### TASK TO CARRY OUT
Transcribe, word for word, only the lines from the one containing "Click the Content section heading text" through the end of the material below. Pictures stay out.

(DATA EXCERPTS begins)

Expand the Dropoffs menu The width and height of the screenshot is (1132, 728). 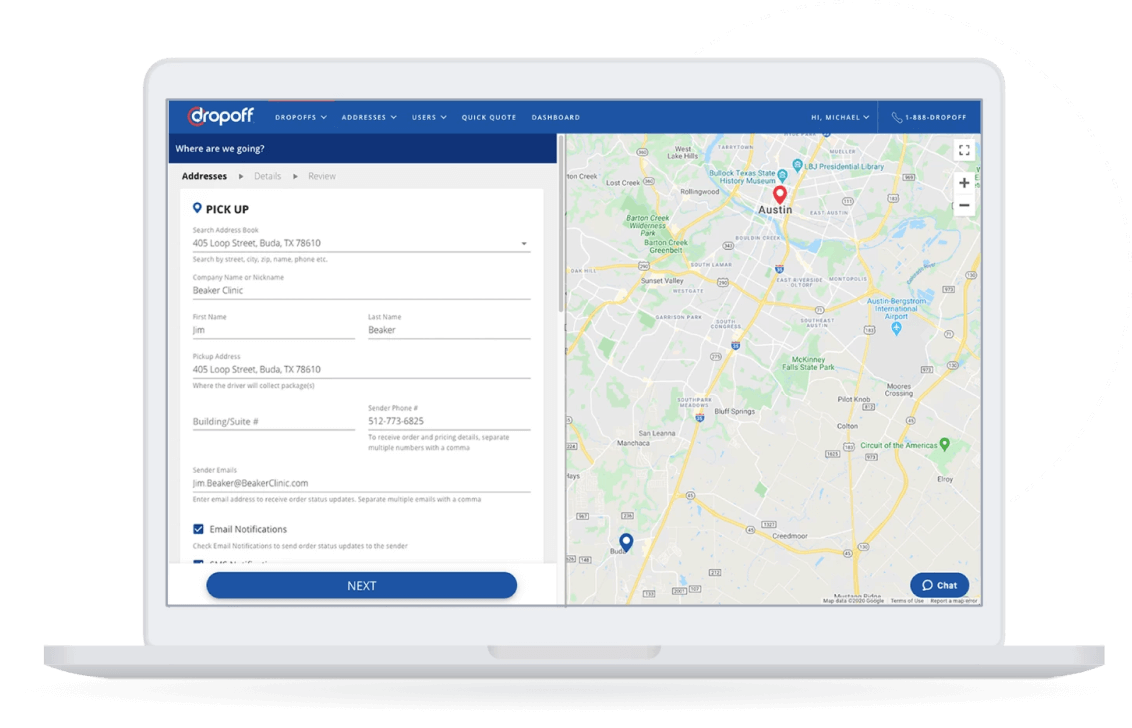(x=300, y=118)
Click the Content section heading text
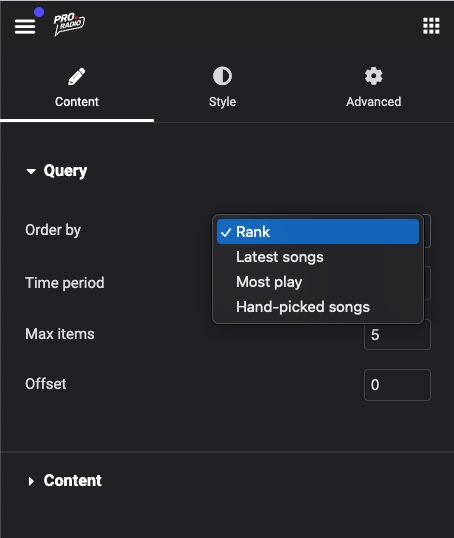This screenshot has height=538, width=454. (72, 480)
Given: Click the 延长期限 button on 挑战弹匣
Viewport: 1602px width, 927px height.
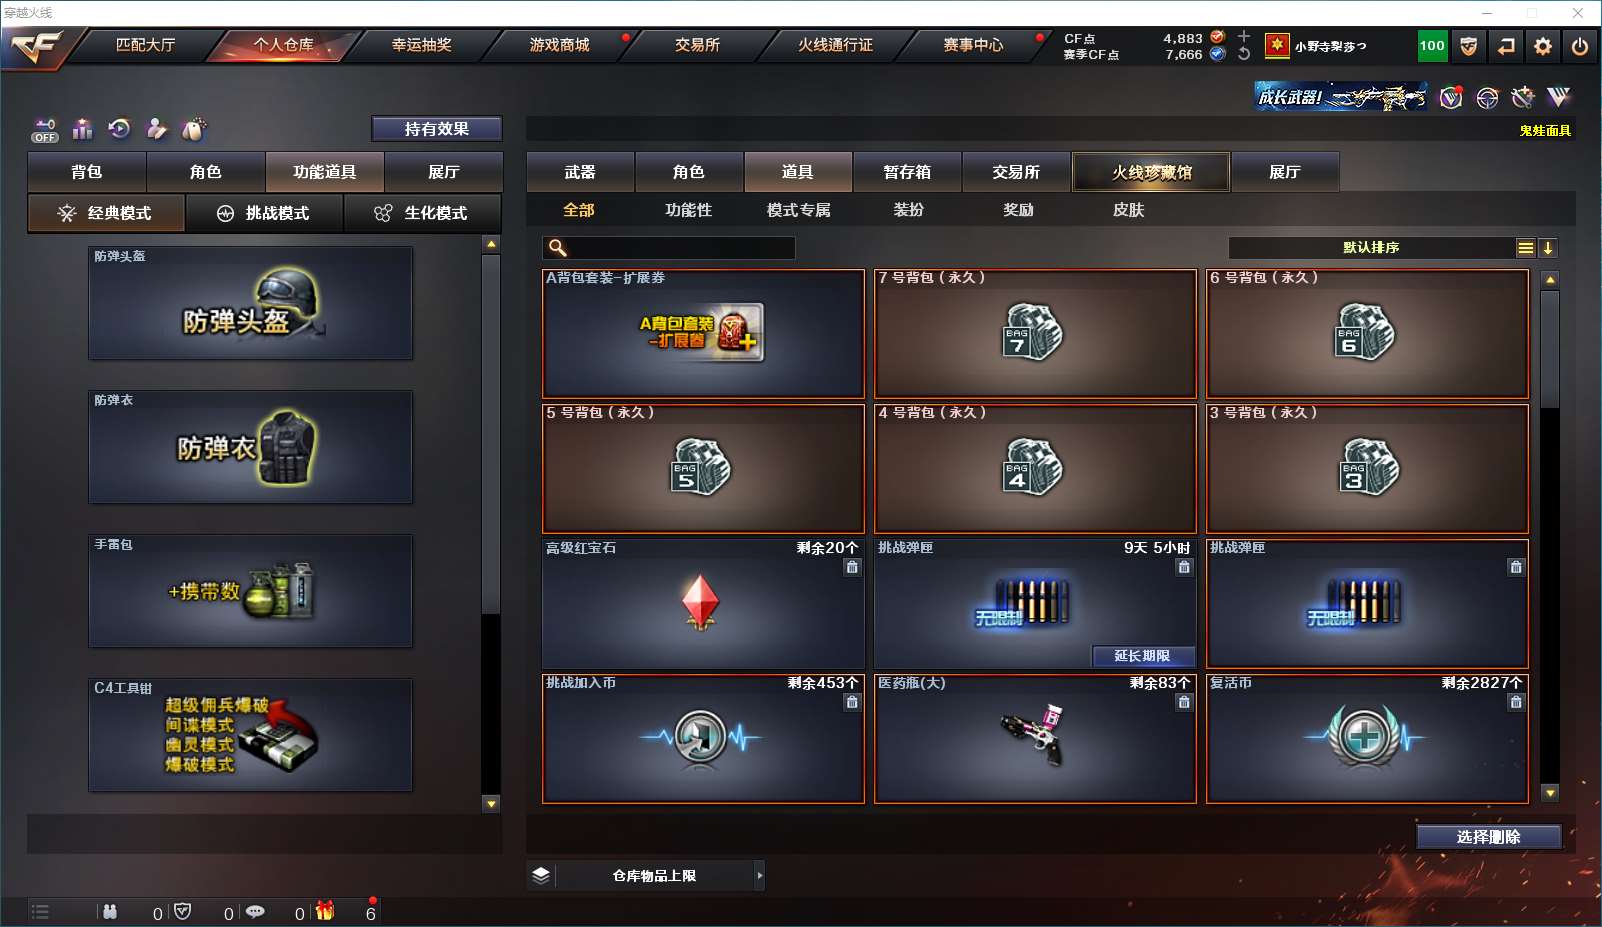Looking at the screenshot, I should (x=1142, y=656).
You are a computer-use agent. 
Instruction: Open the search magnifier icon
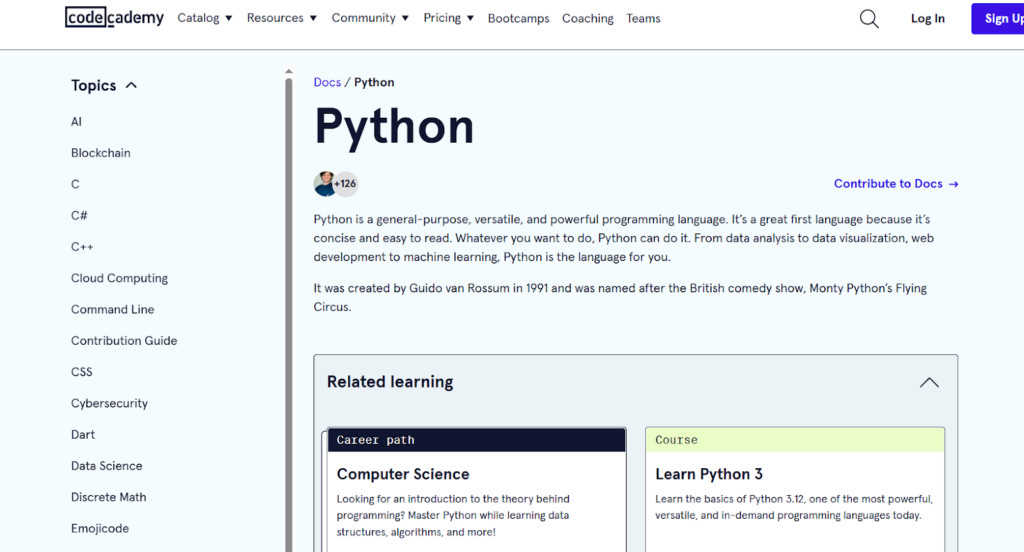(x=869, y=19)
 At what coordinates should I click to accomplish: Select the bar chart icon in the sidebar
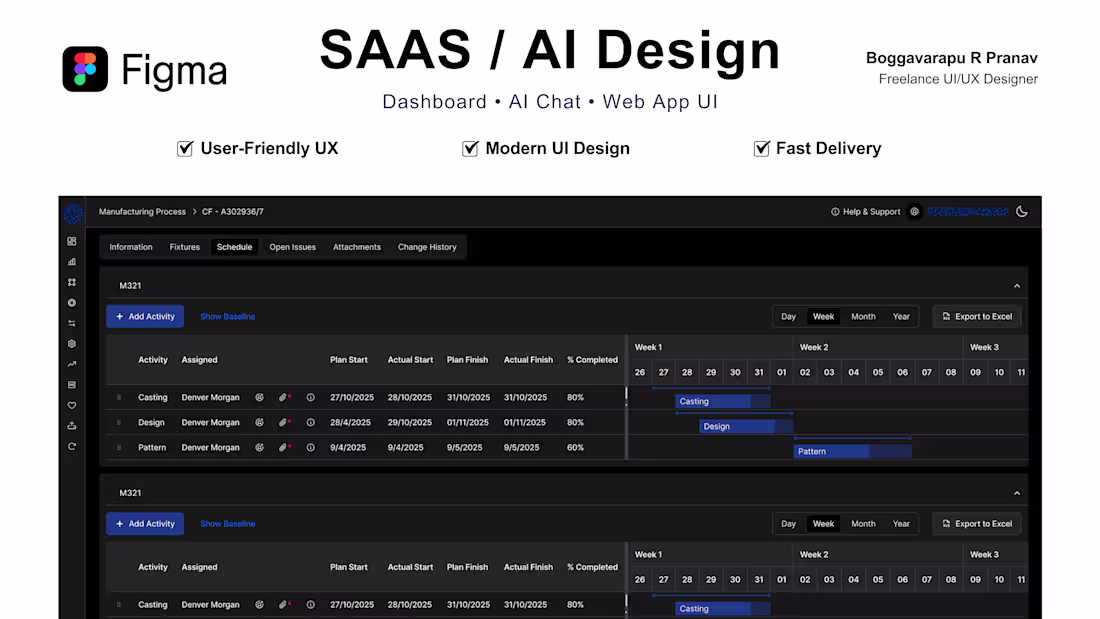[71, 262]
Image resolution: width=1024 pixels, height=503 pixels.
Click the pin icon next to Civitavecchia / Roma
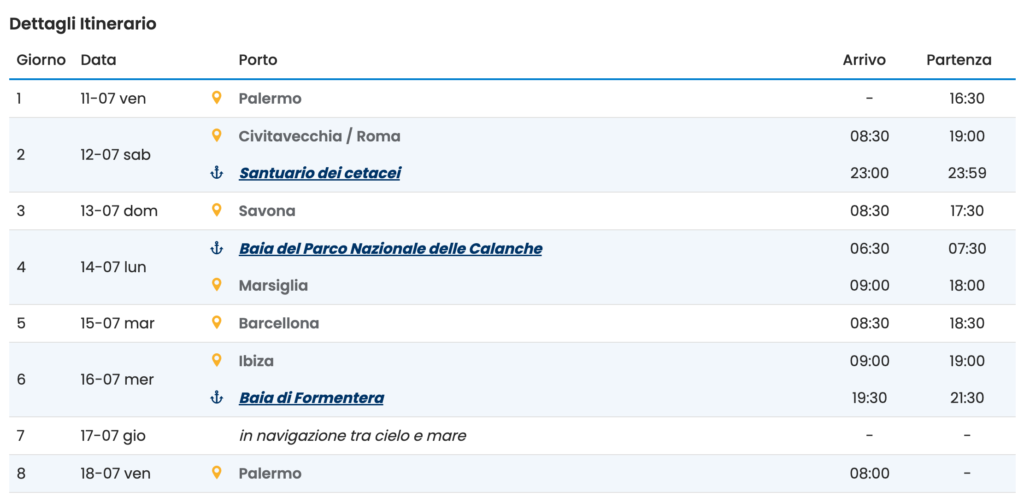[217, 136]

(DATA EXCERPTS ends)

### RESULT FOR THIS EXERCISE
Click the Content section heading text
This screenshot has height=538, width=454. (72, 480)
Given: Click the 延长期限 button on 挑战弹匣
Viewport: 1602px width, 927px height.
Looking at the screenshot, I should (x=1142, y=656).
You are a computer-use agent. 
Instruction: Open the search magnifier icon
(x=869, y=19)
 At what coordinates should I click to accomplish: Select the bar chart icon in the sidebar
[71, 262]
Image resolution: width=1024 pixels, height=503 pixels.
Click the pin icon next to Civitavecchia / Roma
[217, 136]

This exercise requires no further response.